Friday, August 11, 2006

Across the Miles

"Tiny Victories: The Sweater Grrl Lifetime Original Picture"

I think there already was at least one Lifetime movie called "Tiny Victories." So I'm not very original this morning. Nothing new with me. Most of my humor is borrowed from someone else.

I have three nieces. The eldest started high school yesterday.

A moment to process that information. That tiny baby I held in my arms, my first baby to feed and dance with and change a diaper...that baby is now fourteen years old. And she is everything I never was at that age...beautiful, multi-talented, outgoing, popular, mature, and amazingly self-confident. She's also incredibly compassionate and intuitive. To me, she is everything you would wish a daughter to be. I know she's not perfect. And I know she battles with her parents. But what a great kid she is. Outstanding. She makes smart decisions. She goes after what she wants, and she gets it.

I find myself fascinated with her life. It is a childhood and especially an adolescence that I never had. Her life is about parties and trips to the mall and movies with friends. She has been to Disney World never every year of her life, she has been to New York and seen Broadway musicals, she and her family even lived out of the country for two years. They are an active family - lots of excursions to neighborhood parks, museums, water parks, and the beach. She has had the blessing of a healthy, happy, comfortable, loving upbringing. She is adored and admired within the family, and she radiates that love back.

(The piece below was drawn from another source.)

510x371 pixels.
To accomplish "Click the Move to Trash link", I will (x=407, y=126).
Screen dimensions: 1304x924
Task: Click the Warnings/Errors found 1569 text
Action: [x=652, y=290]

She is the first grandchild on one side of the family, and that is usually quite a coveted spot.

But I live here and she lives somewhere else, and it is one of my life regrets that I have missed so much of her upbringing, and the other two as well. I haven't been there for the piano recitals and the band concerts and the gymnastics routines. I think I've been to one thing in all of their years of pursuits...a soccer game when the eldest was probably about six or seven. That's it. Pitiful.

When I am with them, it is quality time. The thing we do the most is play games. We all love games. Rummy cube, Scrabble, Monopoly, Trivial Pursuit, Yatzee!, whatever. We also just hang out and talk and I get to hear about all the exciting things they've done, how they feel about things, what they want to be when they grow up.

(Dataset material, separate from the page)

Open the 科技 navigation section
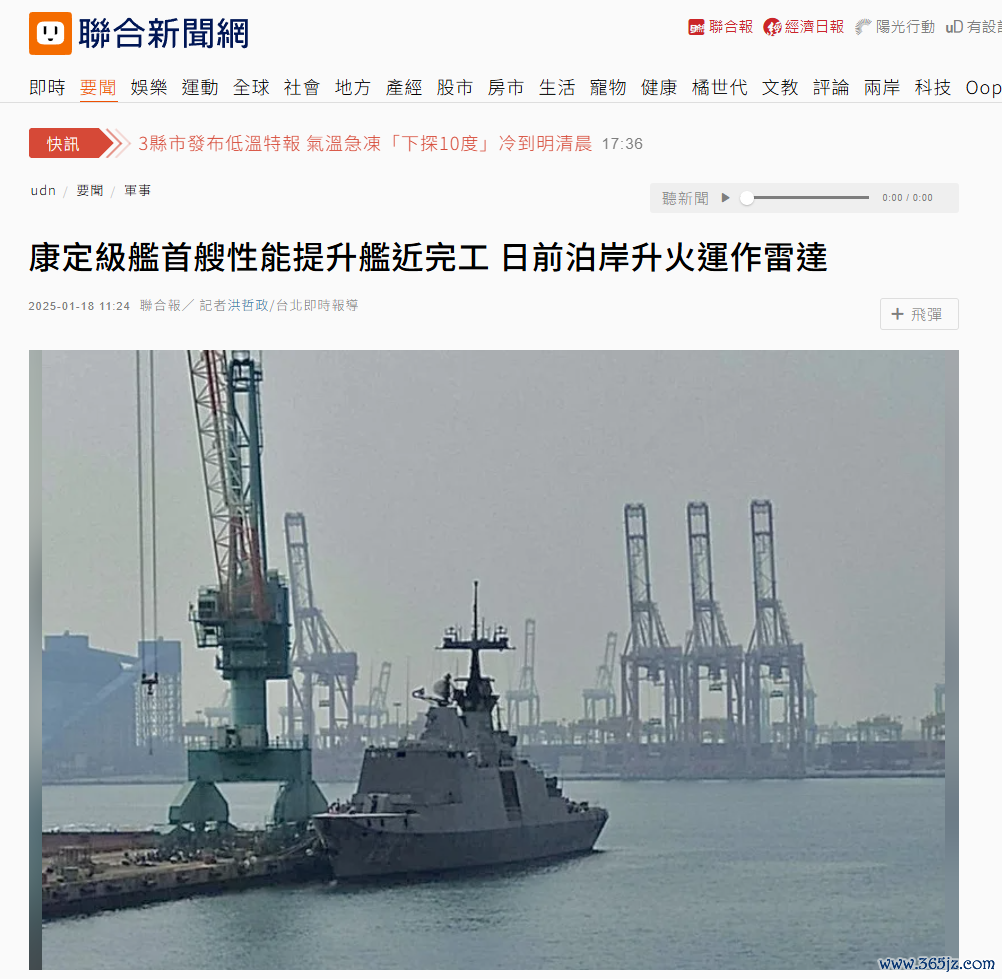Viewport: 1002px width, 979px height. [x=933, y=88]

They love me. They really love me. I don't understand why. I can't keep up with them. They are all so healthy and energetic and beautiful. I keep waiting for them to reject me, to figure out that I'm boring and ugly and not worth their time. Everyone says the youngest one looks so much like me when I was her age. She does. But I'm waiting for her to look at me and say sweetly, "But I'm not going to look like you when I get to be your age, am I, Aunt Sweater Grrl?"

They miss me. And I miss them, so much. But I just don't think I can live with my family. I love them all, but I'm too different. I don't fit in. My health is not good enough. I don't think the way they do about many topics. I don't have the money. And I'm a Democrat.

I like to live vicariously through their lives...I like hearing about the parties and museums and friends. The middle niece will tell you everything you want to know, as will the youngest, but the oldest is more reserved. She doesn't share as much, and I don't want to be pushy. At some point she'll probably become difficult and resentful. They all will. Its a sad but true fact of adolescence. But I believe that tide will turn, and each one will come out the other side even more amazing than they are now. I look forward to each new chapter in the tales of the three butterflies.